Directly following the original protest, the second one was held Wednesday, June 4, returning with a larger crowd of support than before. 

On Wednesday participant and Center resident, Jocelyn Berry said she was impressed with the support.

“I attended the protests on both Tuesday and Wednesday afternoon, and I can honestly say that I was pleased with how they turned out,” she said. “Seeing so many members of this community of all ages and backgrounds come together to speak out against injustice was absolutely mesmerizing and I’m so glad I got to be a part of it.”

Berry also answered a question about the connection between the Minneapolis man’s death and the protests happening here in small-town Center.

“Many people felt these protests were pointless in that what happened in Minneapolis did not happen here in Center, Texas,” she said. “However, what we stood up for goes far beyond the life of George Floyd.

“I hope this protest starts a community wide conversation about the injustices and racism people have faced in and around this city so that we may better understand each other’s feelings,” she said. “Spreading awareness on a local level is just as important as nationwide attention.”

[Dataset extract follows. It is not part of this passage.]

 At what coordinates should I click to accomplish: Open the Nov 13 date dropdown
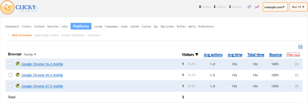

The third day of protesting happened this previous Saturday, June 6, where a smaller crowd was gathered along Hurst Street, but the support behind the protests’ meaning remained just as strong.

Wednesday protest participant and Shelby County resident, Quan Jackson, said in a recent interview, “I was an active participant in the protest. What I got out of it was - it was a chance to show the young people the proper way to peacefully protest - you know without all the violence and drama involved” he said. 

“A lot of the politicians and leadership that we have - they have failed us. I showed up to really let the young people know that I agree with them peacefully protesting and I feel like it was the proper way to do it,” said Jackson. “In this community - even the people who don’t agree - they needed to see the young people expressing how they felt.”